Craft adversarial examples against several substitute models at once; the combined perturbation often transfers better to an unseen target because it hits shared decision boundaries. Higher success rates in practice.

Ensemble Attack in PyTorch

def ensemble_attack(models, image, label, epsilon):
"""Generates an adversarial example that transfers across multiple models."""
perturbed_image = image.clone().detach().requires_grad_(True)

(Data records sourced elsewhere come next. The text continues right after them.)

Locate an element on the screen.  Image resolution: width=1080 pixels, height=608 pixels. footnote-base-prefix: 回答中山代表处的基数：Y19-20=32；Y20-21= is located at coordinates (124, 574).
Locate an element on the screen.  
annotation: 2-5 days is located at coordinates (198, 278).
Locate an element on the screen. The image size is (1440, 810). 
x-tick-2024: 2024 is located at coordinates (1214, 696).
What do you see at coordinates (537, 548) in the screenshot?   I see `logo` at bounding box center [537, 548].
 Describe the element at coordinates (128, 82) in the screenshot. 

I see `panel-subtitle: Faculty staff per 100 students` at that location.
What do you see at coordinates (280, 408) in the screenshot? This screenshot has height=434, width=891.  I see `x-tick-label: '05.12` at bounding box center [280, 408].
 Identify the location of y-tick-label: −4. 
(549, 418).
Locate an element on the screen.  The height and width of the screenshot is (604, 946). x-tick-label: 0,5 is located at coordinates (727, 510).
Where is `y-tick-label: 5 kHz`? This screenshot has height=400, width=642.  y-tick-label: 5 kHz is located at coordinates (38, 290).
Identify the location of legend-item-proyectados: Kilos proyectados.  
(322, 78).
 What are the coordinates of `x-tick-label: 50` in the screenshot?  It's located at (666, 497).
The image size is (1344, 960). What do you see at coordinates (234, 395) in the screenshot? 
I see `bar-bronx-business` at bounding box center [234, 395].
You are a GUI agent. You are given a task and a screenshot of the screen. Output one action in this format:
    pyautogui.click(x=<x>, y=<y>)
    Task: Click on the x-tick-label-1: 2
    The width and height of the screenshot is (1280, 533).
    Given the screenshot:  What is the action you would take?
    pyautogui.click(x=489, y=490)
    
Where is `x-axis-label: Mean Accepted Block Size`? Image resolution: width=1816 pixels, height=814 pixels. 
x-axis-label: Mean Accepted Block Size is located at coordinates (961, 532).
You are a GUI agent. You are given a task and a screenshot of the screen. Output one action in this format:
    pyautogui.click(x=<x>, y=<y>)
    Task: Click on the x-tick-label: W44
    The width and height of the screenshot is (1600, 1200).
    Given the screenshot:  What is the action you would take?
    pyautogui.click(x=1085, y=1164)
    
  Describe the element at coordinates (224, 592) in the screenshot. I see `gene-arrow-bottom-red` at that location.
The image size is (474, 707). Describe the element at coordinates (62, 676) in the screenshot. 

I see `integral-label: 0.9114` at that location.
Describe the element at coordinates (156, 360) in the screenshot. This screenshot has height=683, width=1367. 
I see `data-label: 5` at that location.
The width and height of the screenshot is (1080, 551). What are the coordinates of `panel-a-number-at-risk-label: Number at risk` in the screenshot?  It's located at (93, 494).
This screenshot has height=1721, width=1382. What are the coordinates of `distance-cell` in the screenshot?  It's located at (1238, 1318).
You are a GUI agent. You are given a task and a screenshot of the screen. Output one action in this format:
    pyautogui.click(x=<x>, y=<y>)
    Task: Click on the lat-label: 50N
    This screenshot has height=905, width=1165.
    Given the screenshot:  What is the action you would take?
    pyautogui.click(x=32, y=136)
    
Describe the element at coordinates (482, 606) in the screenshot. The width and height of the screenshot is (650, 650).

    for model in models:  # Loop through multiple substitute models
        output = model(perturbed_image)
        loss = torch.nn.functional.cross_entropy(output, label)

        model.zero_grad()
        loss.backward()

        perturbation = epsilon * perturbed_image.grad.sign()
        perturbed_image = perturbed_image + perturbation
        perturbed_image = torch.clamp(perturbed_image, 0, 1)  # Ensure valid pixel values

    return perturbed_image.detach()

Adversarial patches take this into the physical world: a pattern on a T-shirt (2020 work used MI-FGSM and ensembles) that makes person detectors fail, and the same patch transferred across multiple detectors. So you don't need to query the target at all—train surrogates, craft on them, and the examples often still work. Input filtering and defensive distillation usually aren't enough against good transfer attacks.

Conclusion

Assume your model is white-box to an attacker who can query it—that's the safe assumption for deployment. If they only get labels, transfer and query-based attacks still work. Defenses that help: adversarial training, certified robustness where feasible, and input preprocessing that's validated against the same attack class you care about. For a practical next step, run PGD on your own models and see how many queries it takes to break them; then treat that as a baseline for what an adversary might do.